À Nîmes, dans le Gard, les habitants du quartier de Pissevin expriment leur frustration suite à la fermeture brutale d'un bureau de poste, une décision justifiée par l'environnement tendu causé par le narcotrafic. Le maire de la ville, Vincent Bouget, a également dénoncé cette initiative, rappelant qu'il est crucial de maintenir les services publics malgré les difficultés. « On ne peut pas abandonner ces quartiers », a-t-il déclaré.
Le mardi 26 mai, de nombreux résidents se sont rassemblés devant le bureau de poste. Sylvette Joujoux, une retraitée du quartier, a témoigné : « C’est une honte ! On nous coupe tout. » Cette fermeture, décidée par La Poste, met en avant le besoin d’assurer la sécurité de ses employés dans un quartier où la criminalité a pris une ampleur inquiétante.
Le climat est effectivement préoccupant : des fusillades en pleine rue et des événements tragiques comme la mort d'un enfant de 10 ans ont marqué cette communauté. La médiathèque locale a été contrainte de fermer ses portes en raison de la proximité avec des points de deal de drogue. Le nouveau poste de police, quant à lui, a été incendié avant même son inauguration, illustrant l’ampleur du problème.
Bruno Bartocetti, secrétaire national délégué du syndicat UN1TÉ, déclare que ce quartier est « pourri par ces réseaux de trafic de drogues », soulignant l'urgence de la situation. Il ajoute que la présence des services publics est primordiale pour contrer les effets néfastes de la criminalité.

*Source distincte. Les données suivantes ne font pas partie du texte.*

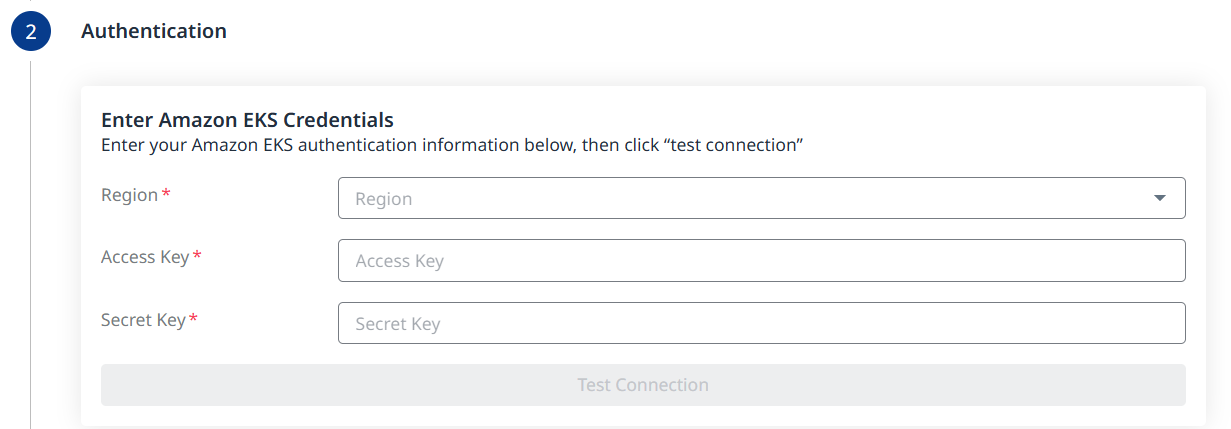Select the Region combo box field
The height and width of the screenshot is (429, 1231).
740,198
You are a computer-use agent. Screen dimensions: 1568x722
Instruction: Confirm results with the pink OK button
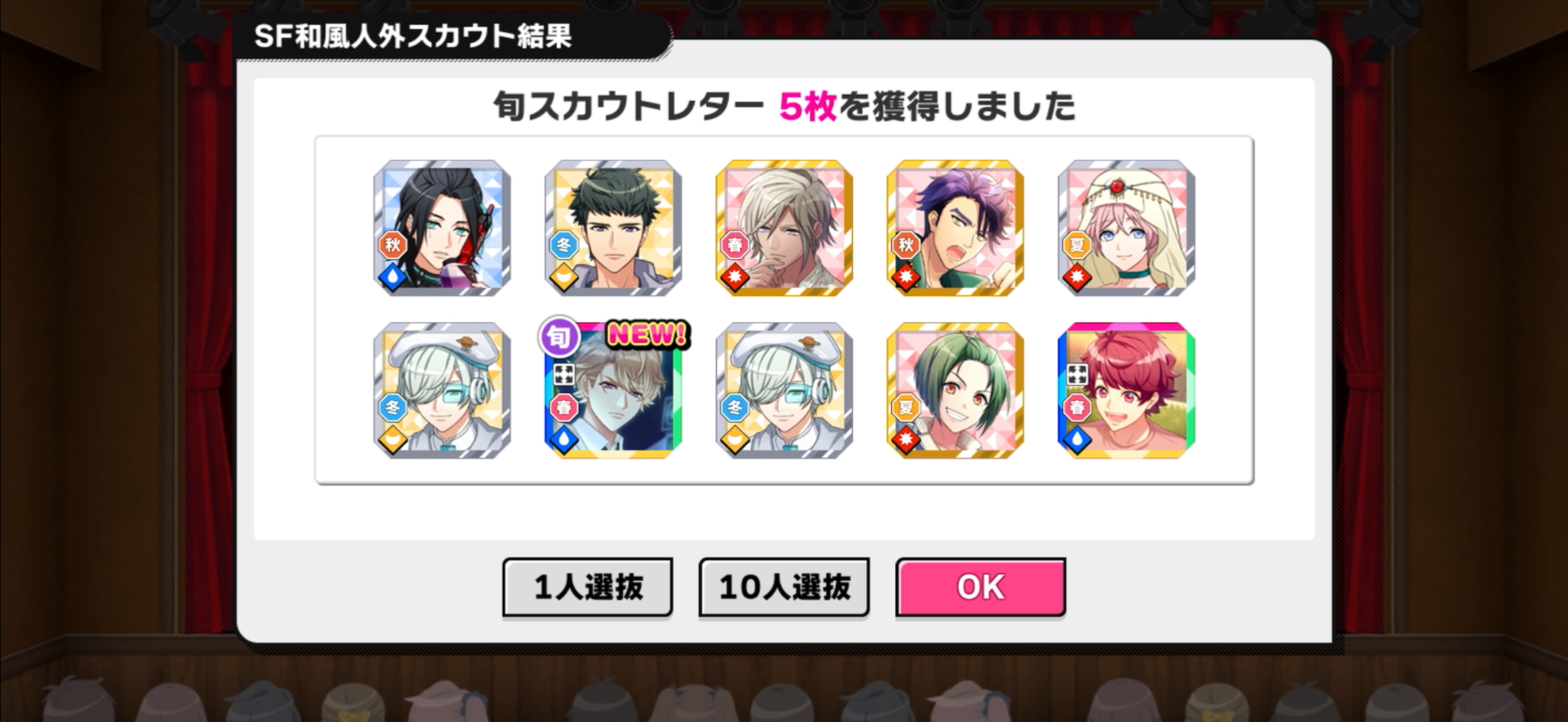point(981,587)
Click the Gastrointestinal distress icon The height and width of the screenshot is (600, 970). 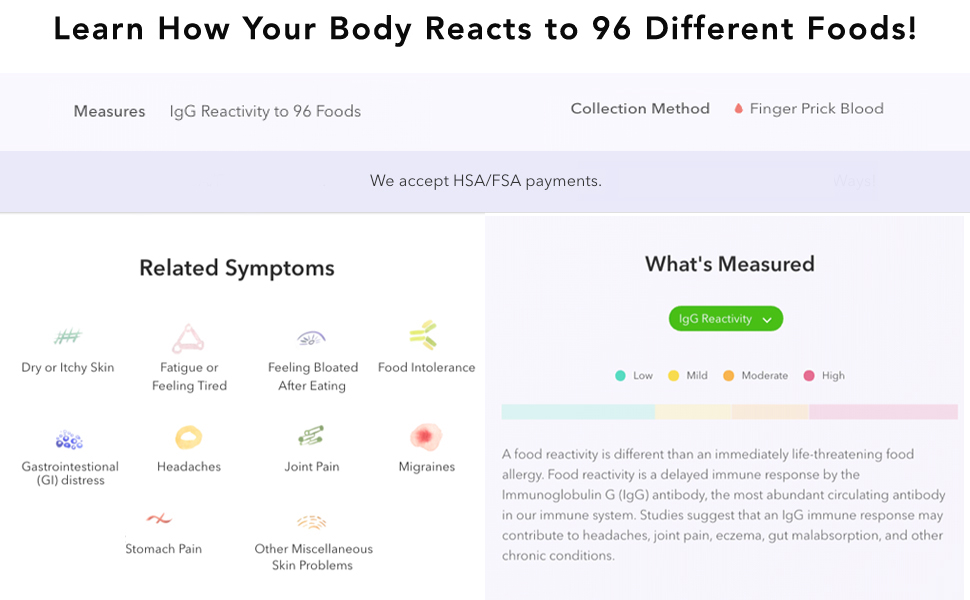point(69,439)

La réunion organisée entre La Poste et la mairie ce mardi n’a pas abouti à de nouvelles solutions. Cependant, Vincent Bouget a insisté sur le fait qu’il ne faut pas reculer face à ces défis. « Si on laisse la place à la dégradation, on compromet l’avenir de notre quartier », a-t-il affirmé. Alors que des efforts de réhabilitation sont en cours, avec la destruction de tours et de nouveaux chantiers, l’attente d’une réouverture du bureau de poste demeure, ajoutant à l'incertitude des résidents.